Sales of classified ads in Tribune's newspaper group, which includes 11 metropolitan dailies, slid 18 percent, with real estate ads sinking 24 percent. Help-wanted ads dropped 16 percent and auto classifieds fell 12 percent.

Analysts had forecast total sales of $1.34 billion, based on the average of seven estimates compiled by Bloomberg.

Ads Drop Industrywide

Sales at Tribune's broadcast and entertainment division, which operates 23 television stations, were little changed at $393 million.

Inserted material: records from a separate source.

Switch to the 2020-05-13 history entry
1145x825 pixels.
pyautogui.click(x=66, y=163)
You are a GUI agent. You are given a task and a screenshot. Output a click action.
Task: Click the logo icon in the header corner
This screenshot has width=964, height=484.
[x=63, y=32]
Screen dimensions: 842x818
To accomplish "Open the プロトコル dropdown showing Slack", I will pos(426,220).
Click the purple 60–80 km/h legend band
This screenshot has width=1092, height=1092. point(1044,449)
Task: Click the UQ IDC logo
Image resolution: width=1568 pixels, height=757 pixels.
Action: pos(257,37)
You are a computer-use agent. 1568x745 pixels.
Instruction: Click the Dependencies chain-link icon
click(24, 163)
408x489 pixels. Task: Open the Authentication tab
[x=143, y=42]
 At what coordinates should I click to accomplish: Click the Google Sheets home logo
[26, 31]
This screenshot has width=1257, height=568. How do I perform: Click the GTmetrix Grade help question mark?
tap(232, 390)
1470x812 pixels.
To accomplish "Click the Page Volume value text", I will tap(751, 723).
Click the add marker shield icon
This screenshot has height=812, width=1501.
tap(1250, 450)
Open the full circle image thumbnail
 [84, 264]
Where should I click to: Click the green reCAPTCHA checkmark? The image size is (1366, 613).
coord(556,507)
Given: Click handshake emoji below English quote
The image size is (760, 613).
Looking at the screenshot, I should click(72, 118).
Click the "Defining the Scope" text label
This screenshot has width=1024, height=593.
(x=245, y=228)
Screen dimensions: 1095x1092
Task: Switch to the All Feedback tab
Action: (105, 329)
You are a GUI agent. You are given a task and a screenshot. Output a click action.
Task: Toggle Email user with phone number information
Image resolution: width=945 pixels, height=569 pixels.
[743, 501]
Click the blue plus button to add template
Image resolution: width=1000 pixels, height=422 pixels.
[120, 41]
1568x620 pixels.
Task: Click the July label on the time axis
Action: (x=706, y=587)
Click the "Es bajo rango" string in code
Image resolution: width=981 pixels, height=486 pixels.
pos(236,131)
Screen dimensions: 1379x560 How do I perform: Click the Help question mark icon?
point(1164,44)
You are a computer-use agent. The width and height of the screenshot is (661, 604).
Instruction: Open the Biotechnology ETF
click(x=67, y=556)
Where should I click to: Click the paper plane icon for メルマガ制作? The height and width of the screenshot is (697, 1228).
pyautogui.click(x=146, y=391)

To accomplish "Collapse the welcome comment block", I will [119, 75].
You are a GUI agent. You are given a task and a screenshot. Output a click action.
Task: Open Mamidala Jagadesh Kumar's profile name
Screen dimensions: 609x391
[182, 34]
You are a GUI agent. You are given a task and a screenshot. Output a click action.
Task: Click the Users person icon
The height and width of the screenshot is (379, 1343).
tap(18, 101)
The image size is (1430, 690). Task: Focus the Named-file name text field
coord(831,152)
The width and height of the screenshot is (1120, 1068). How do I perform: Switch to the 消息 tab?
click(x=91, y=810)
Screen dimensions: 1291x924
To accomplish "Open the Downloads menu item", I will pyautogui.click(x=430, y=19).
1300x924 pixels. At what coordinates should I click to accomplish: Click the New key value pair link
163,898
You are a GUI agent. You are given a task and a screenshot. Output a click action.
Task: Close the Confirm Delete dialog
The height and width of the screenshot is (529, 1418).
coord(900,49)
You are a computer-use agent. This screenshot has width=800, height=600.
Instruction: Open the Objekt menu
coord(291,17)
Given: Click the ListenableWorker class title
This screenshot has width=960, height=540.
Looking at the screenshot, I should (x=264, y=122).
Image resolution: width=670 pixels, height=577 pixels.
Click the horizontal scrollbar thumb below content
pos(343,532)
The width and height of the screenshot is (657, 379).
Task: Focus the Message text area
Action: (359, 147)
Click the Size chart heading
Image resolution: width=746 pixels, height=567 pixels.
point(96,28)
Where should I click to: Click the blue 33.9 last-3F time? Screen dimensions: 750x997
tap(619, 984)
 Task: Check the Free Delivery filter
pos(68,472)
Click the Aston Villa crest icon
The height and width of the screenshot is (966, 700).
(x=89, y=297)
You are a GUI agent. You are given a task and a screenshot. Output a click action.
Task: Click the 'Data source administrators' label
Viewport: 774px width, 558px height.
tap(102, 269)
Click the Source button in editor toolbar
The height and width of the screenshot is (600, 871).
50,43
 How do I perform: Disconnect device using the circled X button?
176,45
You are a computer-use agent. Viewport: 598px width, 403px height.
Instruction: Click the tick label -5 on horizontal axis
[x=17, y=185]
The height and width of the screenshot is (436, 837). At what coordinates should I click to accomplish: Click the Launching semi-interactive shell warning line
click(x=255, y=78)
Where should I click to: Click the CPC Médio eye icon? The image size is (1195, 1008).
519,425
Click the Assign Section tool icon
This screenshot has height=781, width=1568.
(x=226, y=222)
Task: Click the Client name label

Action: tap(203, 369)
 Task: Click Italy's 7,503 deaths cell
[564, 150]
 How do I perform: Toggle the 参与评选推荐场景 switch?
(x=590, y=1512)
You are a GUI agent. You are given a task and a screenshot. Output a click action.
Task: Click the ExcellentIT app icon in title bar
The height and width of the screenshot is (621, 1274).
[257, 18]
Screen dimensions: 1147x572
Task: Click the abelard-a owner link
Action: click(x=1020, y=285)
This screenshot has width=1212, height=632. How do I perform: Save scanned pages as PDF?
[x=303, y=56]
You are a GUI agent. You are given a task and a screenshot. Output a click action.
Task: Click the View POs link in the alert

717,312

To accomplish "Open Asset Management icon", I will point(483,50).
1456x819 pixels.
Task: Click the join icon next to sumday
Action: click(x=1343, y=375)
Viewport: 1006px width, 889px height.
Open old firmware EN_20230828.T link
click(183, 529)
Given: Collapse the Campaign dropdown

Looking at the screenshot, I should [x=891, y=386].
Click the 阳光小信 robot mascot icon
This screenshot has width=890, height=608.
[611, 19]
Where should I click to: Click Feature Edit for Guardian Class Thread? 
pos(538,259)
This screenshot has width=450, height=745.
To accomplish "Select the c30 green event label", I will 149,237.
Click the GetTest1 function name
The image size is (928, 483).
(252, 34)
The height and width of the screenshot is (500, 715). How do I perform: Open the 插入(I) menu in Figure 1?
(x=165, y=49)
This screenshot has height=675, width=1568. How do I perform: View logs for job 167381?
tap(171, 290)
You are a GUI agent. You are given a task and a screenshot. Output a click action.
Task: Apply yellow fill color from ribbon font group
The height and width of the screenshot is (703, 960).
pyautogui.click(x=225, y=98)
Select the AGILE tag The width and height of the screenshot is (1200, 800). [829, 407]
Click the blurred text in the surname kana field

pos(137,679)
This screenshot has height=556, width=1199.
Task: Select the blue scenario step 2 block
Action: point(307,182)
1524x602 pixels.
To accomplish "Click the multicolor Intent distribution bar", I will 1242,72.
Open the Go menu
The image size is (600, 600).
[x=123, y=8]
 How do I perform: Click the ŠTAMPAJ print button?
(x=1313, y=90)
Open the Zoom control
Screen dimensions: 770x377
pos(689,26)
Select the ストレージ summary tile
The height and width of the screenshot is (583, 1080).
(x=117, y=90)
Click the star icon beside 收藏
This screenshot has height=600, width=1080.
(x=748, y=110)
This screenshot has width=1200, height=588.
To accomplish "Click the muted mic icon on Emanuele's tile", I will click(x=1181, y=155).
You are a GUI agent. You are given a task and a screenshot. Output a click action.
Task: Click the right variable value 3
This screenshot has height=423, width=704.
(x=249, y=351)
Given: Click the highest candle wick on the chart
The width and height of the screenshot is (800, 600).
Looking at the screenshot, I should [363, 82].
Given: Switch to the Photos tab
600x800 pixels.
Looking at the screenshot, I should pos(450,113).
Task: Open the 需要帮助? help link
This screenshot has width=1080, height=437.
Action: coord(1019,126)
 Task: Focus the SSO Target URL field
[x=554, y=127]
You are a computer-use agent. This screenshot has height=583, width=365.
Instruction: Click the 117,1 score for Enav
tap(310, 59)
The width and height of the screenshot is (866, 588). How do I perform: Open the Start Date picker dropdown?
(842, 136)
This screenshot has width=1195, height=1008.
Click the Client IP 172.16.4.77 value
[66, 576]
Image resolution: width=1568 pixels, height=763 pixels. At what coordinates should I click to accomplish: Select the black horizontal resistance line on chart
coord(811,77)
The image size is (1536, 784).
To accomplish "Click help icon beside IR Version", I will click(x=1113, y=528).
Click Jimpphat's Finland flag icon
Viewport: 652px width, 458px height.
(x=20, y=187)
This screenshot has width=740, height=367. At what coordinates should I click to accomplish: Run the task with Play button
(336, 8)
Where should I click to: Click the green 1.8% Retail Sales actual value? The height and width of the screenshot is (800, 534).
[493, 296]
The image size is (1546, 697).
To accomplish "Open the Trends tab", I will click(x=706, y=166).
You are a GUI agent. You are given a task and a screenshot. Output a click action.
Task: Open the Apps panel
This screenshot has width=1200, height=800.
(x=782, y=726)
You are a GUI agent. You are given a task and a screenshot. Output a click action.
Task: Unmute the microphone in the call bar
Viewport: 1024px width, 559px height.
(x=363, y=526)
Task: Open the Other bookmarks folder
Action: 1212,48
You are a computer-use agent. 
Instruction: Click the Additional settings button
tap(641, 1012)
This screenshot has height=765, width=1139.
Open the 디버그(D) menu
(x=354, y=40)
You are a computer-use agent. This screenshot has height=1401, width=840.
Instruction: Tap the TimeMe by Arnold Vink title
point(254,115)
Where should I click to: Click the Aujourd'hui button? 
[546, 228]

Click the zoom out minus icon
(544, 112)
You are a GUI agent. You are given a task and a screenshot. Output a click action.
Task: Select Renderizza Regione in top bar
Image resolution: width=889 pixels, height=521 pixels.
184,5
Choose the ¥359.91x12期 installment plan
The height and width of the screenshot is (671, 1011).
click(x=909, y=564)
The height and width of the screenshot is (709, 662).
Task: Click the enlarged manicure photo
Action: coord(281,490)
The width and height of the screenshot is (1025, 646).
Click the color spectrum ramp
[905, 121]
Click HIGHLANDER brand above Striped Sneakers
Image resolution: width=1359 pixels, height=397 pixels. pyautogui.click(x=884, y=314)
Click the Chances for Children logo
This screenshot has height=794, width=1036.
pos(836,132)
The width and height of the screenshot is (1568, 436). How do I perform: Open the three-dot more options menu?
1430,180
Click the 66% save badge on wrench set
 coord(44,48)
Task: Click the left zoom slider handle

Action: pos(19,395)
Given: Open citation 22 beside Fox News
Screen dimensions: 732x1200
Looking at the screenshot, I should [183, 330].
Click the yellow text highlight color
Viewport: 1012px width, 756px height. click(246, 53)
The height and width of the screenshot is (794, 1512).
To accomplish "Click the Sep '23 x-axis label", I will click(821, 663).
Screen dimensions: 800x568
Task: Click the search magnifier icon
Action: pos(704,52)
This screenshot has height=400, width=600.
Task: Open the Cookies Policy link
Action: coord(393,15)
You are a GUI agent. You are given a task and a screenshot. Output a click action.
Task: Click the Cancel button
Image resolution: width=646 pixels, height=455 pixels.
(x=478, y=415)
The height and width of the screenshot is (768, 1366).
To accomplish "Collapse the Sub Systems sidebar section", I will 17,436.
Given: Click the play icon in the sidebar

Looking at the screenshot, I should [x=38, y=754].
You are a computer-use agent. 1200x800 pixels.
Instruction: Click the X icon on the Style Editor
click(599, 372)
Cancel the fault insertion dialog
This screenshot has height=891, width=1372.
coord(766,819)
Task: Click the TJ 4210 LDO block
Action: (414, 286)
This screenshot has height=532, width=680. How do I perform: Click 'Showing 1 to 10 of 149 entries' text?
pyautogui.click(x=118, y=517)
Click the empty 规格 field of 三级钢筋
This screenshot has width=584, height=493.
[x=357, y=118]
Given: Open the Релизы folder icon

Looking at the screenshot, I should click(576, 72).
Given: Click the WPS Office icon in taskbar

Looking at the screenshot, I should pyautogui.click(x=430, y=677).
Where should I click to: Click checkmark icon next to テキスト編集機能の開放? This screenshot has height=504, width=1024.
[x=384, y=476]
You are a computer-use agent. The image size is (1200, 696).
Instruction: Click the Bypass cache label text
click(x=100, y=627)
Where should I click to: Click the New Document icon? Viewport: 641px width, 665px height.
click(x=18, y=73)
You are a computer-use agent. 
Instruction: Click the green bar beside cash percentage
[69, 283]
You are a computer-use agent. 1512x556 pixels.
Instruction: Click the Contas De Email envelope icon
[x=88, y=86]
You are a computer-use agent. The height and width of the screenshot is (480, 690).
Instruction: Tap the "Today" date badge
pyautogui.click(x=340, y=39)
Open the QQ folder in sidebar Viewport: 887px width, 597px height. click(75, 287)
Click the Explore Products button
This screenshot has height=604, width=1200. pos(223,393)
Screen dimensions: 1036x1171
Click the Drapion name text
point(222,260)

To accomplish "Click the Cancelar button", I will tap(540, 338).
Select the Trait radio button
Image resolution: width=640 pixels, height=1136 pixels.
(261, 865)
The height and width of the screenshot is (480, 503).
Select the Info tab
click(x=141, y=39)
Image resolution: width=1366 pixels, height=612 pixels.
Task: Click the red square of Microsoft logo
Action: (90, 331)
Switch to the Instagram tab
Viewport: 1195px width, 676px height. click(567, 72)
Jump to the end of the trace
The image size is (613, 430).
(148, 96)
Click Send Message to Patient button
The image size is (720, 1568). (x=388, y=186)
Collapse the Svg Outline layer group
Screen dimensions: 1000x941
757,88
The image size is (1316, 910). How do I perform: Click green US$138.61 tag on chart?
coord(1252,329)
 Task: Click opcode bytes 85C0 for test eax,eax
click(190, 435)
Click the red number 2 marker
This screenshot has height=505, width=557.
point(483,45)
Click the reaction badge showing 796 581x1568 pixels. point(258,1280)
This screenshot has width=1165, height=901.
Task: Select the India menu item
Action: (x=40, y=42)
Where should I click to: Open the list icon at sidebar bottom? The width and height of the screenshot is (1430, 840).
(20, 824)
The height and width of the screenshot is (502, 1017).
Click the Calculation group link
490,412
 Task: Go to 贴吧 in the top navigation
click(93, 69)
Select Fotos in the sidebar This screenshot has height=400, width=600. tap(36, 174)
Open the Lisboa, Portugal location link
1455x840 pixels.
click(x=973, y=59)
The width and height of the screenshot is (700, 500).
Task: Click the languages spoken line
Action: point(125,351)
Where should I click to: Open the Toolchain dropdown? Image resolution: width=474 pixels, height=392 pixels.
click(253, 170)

Operating profit fell 2.4 percent to $107.7 million.

New York Times Co. today reported that ad sales at newspapers and related Web sites slid 6.9 percent. Gannett Co., the largest U.S. newspaper publisher, said last week that second-quarter newspaper ad revenue fell 5.3 percent. At Dow Jones & Co., owner of the Wall Street Journal, ad sales dropped 1.6 percent.

Hiller at the Los Angeles Times said earlier this month that second-quarter sales at the newspaper declined 10 percent and cash flow slid 27 percent. In a memo to staff, he said other Tribune newspapers had similar results and that the company's performance was ``worse than the industry.''

Below Forecast

Tribune's performance is also below projections on which the company's leveraged buyout was based. In February, Tribune management predicted sales would fall 0.9 percent this year, according to a June 1 regulatory filing. It also forecast that operating cash flow would drop 2.9 percent, while free cash flow would rise 10 percent, reflecting cuts in investment spending.

Through the first half of the year, the company said sales lost 5.6 percent and operating cash flow declined 22 percent.

Tribune has little chance to catch up to its projections by year-end, Bear Stearns's Quadrani said.

``Good luck with that,'' the New York-based analyst said in an interview. Quadrani had estimated second-quarter revenue of $1.3 billion and profit of 47 cents a share. She rates Tribune shares ``peer perform'' and doesn't own them.

Threat to Deal

Tribune's performance has fed speculation the Zell deal won't happen -- only two other companies involved in pending takeovers are trading so far below their proposed purchase prices, according to Bloomberg data. Zell declined a recent interview request from Bloomberg.

Prices of Tribune's credit-default swaps, financial contracts used to speculate on a company's ability to repay debt, have soared since late May. CreditSights Inc. bond analyst Jake Newman said in a July 9 report that a ``wind shear of fear'' about Tribune's deal was shaking up both the stock and bond markets.

Tribune credit-default swaps traded little changed today at $803,000 to insure $10 million worth of Tribune debt against default. The price implies investors believe there is a 51 percent chance that the company will default on some of its post-deal debt, according to a model developed by JPMorgan Chase & Co. and Bloomberg.